Les coalitions possibles
Cela amène à s’interroger sur la façon dont travaillera le Parlement européen dans les cinq années à venir. En effet, la démocratie européenne est connue pour être reine dans l’art du consensus. Aussi, le Parlement européen fonctionne en créant des coalitions, un passage obligé puisqu’aucun groupe politique n’a jamais constitué la majorité absolue (376 sièges pour cette mandature) à lui tout seul. Ces coalitions peuvent évoluer dans le temps, mais surtout fluctuer en fonction des sujets à l’agenda et de la discipline de groupe. Mais il semble difficile, sinon impossible, de faire l’économie d’une coalition à moins de vouloir la paralysie du système institutionnel européen. Le Parlement étant co-législateur dans la majorité des domaines de compétence de l’Union, son accord (avec celui du Conseil des Ministres) est indispensable pour adopter les actes législatifs. Plusieurs coalitions sont donc envisageables.

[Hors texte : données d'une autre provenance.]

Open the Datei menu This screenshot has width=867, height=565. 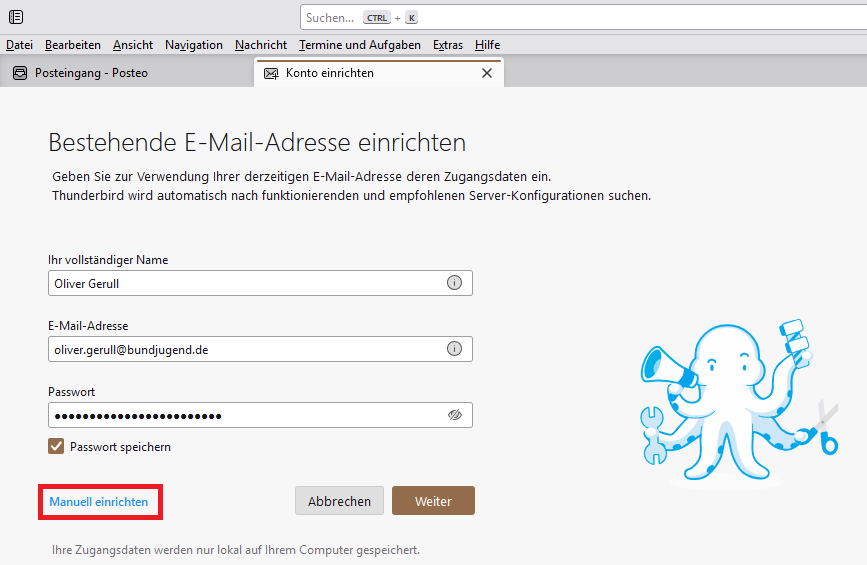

Ce qui est certain, c’est que le règne de la majorité à deux têtes entre le PPE et le S&D est bel et bien terminé. La coalition la plus probable serait de réunir au centre entre le PPE, le S&D et l’ALDE. A eux trois, ces groupes obtiendraient 438 sièges et donc une majorité confortable pour gouverner l’hémicycle. Mais l’ALDE, en y tenant une place centrale, serait faiseuse de roi. Si l’on ajoute le groupe des Verts, on obtiendrait la « coalition arc-en-ciel » et une très large alliance entre les forces pro-européennes. Cependant, les Spitzenkandidaten verts, Ska Keller et Bas Eickhout, ont réaffirmé qu’ils n’entreraient dans une coalition qu’à condition que le programme de cette dernière se focalise sur l’action climatique et l’Europe sociale, pas sûr que dans les faits cela réussissent à réunir la frange la plus à droite du PPE.
Une coalition entre la gauche et le centre (allant de la GUE à l’ALDE en passant par les Verts et le S&D), tout autant qu’entre la droite et les nationalistes (ALDE, PPE, ECR et ELDD), semblent toutes deux impossibles dans la mesure où les divergences idéologiques sont trop importantes entre ces différentes formations. En effet, s’il on prend l’exemple des représentants français, il apparaît peu réaliste de voir les élus de la France Insoumise s’accorder dans une alliance avec ceux de La République en Marche, tout autant que ceux du Rassemblement national voter de concert avec Les Républicains. Mais la politique européenne est faite de compromis et de négociations, et c’est bien lors de la première séance plénière constitutive du Parlement européen nouvellement élu, qui se tiendra du 1er au 4 juillet à Strasbourg, que des premiers éléments de réponse apparaîtront et que l’on verra se dessiner les premières alliances.